The CR region of MYMIV DNA-A three isolates shared maximum identity (96.1 to 100%) with MYMIV DNA-A isolates (AF126406, AF416742 and JX110618) and minimum homology (66.3 to 69%) with MYMV-A of Andhra Pradesh (KP455992) isolate. The MYMV DNA-B common region of three isolates shared maximum identity (100%) with MYMV-B of Bangladesh (KY303697), Tirupati (KF947526) isolates. The CR sequence similarity between MYMIV DNA-As and MYMV DNA-Bs of East Godavari and Kurnool isolates was 76.4% and 78.3% with Prakasam isolate (Table 3). The divergence between the MYMIV DNA-A and MYMV DNA-B of present three isolates (East Godavari, Kurnool and Prakasam) under study were from 22.2 to 22.6%.

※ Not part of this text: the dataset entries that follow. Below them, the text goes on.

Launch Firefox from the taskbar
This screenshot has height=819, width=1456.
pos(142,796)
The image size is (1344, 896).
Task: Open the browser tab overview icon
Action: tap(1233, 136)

Haq et al., (2011) reported 14% diversity between the DNA-A and DNA-B of MYMV isolate in blackgram from Vamban, Tamil Nadu. The sequence diversity in CR region between DNA-A and DNA-B might reflect the genetic diversity within the viral genomes and intracellular copy number between DNA-A and DNA-B of MYMV (
Pant et al., 2001). The length of common region in DNA-A is longer than DNA-B due to deletions of DNA-B genome. The above results are contrasting with results obtained by Pant
et al. (2001) who reported that CR of DNA-B is longer than the DNA-A of MYMV. Further work on making infectious constructs for agroinoculation screening of blackgram genotypes for 3 isolates were in progress in our lab to study any impact on symptomatology due to variations in viral genomes.
Based on our results we concluded that, more number of YMV infecting blackgram isolates from entire state is need to characterize at molecular level for identification of different species associated with YMD of blackgram because, YMD in blackgram is caused by two species of begomovirus
i.e. MYMV and MYMIV. Genetic variability studies are essential to understand YMV epidemiology in different locations of Andhra Pradesh for effective management of YMD and to develop resistant varieties to YMV.